15De fait, ces neuf îles, étirées sur près de 600 kms, dont la plus proche était à 1300 kms de Lisbonne, constituent bien un espace à part dans cet Atlantique africain de D. Henrique, un espace dont le contrôle joua un rôle essentiel dans la maîtrise de la percée vers l’Afrique noire à partir du franchissement du cap Bojador. Elles permettaient de sortir des routes de cabotage, dont les vents et les courants le long des côtes désertiques freinaient considérablement la progression des navigateurs. A tel point que l’exploration de la côte africaine entreprise systématiquement depuis 1421, sans doute avec l’aide du cartographe Jaime de Majorca, se révélait extrêmement difficile. Un certain Gil Eanes était bien parvenu jusqu’au Cap Bojador en 1433 mais n’avait pas réussi à le doubler. Qui était ce Gil Eanes ? L’historien Jaime Cortesão a estimé qu’il s’agissait d’un étudiant de l’Université de Lisbonne originaire de Lagos et qu’il convenait de considérer que son expédition était une des pièces maîtresses de l’entreprise des découvertes réalisées sous les auspices de la science nautique, cette science qui trouva dans l’école des mathématiciens et cartographes de Sagres une consécration de l’esprit de l’humanisme. Peut-être. En tout cas, toujours est-il que, l’année suivante, en 1434, alors que la troisième expédition ordonnée par D. Henrique vers les Canaries échouait, Gil Eanes parvenait à son objectif : le Cap Bojador (Cap Juby) était franchi ; il faisait face, sur le continent, à ces îles des Canaries qui échappaient au Portugal.

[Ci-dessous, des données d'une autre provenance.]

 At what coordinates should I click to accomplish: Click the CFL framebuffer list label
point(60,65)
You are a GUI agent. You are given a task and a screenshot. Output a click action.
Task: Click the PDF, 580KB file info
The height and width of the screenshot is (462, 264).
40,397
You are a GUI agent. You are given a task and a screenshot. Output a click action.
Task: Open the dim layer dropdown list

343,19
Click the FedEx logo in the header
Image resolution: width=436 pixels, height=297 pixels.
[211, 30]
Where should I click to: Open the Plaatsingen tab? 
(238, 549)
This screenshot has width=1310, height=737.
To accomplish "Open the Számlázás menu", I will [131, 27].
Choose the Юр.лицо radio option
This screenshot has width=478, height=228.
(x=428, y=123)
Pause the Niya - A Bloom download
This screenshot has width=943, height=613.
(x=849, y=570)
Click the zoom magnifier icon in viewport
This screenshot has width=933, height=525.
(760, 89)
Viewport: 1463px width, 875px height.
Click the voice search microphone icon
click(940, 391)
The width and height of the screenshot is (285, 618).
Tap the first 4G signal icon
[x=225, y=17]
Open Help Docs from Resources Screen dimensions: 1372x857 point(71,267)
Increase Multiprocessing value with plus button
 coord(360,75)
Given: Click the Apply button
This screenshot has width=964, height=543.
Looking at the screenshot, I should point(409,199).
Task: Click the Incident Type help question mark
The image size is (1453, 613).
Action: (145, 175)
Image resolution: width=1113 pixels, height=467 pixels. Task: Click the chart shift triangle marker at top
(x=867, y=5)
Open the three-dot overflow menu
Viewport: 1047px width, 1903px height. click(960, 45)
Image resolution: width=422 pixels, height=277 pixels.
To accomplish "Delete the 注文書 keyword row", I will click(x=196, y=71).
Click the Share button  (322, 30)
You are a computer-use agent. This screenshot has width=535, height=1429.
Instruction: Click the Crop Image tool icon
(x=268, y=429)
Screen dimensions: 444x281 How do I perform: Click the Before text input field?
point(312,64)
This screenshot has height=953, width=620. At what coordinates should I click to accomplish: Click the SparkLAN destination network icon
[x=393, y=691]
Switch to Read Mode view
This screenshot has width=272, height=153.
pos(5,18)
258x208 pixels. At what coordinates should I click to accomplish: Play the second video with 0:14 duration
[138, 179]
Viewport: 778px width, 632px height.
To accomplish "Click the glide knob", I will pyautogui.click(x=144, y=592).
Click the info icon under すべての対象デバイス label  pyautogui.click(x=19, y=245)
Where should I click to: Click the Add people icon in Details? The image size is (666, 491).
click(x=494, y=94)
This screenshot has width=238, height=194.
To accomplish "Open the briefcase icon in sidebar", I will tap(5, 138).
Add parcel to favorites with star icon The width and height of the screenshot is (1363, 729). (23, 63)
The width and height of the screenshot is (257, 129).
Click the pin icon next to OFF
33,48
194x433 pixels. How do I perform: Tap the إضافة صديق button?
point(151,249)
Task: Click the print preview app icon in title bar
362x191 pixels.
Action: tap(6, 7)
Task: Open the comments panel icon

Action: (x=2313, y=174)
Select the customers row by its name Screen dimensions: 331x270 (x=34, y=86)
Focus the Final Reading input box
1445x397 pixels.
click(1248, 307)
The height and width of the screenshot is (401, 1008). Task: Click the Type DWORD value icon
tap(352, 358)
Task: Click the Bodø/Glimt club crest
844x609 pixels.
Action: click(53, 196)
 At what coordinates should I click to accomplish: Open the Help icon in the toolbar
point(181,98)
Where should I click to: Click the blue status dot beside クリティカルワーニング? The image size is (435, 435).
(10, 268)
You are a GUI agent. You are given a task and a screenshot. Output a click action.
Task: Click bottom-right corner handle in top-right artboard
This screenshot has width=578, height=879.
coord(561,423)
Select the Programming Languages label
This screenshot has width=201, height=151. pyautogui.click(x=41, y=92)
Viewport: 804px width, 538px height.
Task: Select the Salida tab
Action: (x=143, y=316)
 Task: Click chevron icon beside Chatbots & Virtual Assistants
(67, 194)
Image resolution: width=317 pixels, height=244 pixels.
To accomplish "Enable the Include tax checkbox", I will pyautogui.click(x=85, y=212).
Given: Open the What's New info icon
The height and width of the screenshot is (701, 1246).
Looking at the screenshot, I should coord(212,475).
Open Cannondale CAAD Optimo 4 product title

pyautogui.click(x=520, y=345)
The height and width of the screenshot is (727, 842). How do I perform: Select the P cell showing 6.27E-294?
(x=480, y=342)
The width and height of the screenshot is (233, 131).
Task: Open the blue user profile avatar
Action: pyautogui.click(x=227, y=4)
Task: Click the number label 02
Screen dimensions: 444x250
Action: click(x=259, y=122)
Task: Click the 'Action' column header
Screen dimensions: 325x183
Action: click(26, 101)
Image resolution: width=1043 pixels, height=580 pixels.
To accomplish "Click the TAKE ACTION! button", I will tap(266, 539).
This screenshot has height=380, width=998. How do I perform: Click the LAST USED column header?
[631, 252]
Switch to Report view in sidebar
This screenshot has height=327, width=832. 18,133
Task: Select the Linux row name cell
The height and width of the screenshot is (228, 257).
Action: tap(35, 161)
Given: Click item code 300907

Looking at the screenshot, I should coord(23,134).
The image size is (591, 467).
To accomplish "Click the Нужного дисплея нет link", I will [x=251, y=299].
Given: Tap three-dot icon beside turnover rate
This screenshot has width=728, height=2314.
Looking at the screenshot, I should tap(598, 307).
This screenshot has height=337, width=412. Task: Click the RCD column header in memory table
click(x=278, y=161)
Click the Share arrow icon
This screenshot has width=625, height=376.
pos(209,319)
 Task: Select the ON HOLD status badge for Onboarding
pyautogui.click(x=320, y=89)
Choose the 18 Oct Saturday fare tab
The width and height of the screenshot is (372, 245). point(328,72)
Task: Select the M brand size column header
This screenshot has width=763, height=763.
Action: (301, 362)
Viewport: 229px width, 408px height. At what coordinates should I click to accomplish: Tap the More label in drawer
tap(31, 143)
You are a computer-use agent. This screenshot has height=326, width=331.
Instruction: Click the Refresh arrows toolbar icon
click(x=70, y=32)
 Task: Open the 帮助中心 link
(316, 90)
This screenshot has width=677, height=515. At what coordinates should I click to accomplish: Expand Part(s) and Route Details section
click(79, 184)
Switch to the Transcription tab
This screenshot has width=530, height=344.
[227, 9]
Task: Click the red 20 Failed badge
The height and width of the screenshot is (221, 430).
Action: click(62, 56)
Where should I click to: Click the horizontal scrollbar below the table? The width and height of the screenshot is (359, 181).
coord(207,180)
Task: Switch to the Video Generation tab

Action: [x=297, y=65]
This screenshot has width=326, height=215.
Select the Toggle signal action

16Or, la route du retour au-delà du Cap Bojador supposait de maîtriser la navigation hauturière : il fallait prendre directement vers l’Ouest par delà les Canaries, puis Nord-Ouest jusqu’à la hauteur des Açores orientales et, de là, cap à l’Est, vent dans le dos, jusqu’au sud du Portugal.

17L’expérience fut renouvelée l’année suivante où Gil Eanes naviguait en compagnie d’Afonso Gonçalves Baldaia. Cette nouvelle expédition permit de plonger vers les côtes désertiques sans risque majeur : cinquante lieues furent franchies en 1436, puis cinquante autres l’année suivante lorsqu’Afonso Gonçalves Baldaia, seul cette fois, proclama avoir atteint le fameux Rio de Ouro, un des points de départ de ces caravanes transhariennes de l’or et des esclaves qui fascinait Lagos depuis plus de vingt ans.

18Mais la réalité était autre : le Rio de Ouro n’était pas le fleuve Sénégal et surtout, en 1437, Lagos et Lisbonne étaient alors préoccupées par un autre projet digne de la prise de Ceuta : le siège de Tanger.

19Le moment, a priori, pouvait être bien choisi pour reprendre l’initiative des croisades marocaines. Le succès de Ceuta demeurait dans toutes les mémoires. Le nouveau souverain, D. Duarte, avait besoin d’un coup d’éclat pour affirmer son pouvoir. Le Pape avait rédigé une bulle pour la nouvelle croisade. La noblesse portugaise, tenue en respect par D. João, redressait la tête. Les initiatives de contournement maritime chères à D. Henrique, en dépit des succès à Madère et aux Açores, marquaient le pas. Surtout, la longue durée de cette voie maritime devenait exaspérante et apparaissait comme une preuve de faiblesse, voire d’inefficacité aux yeux d’une noblesse que la paix avec la Castille, signée en 1431 au traité de Médina del Campo, avait mécontentée. De plus, Nuno Álvares Pereira, le connétable redouté, venait de mourir.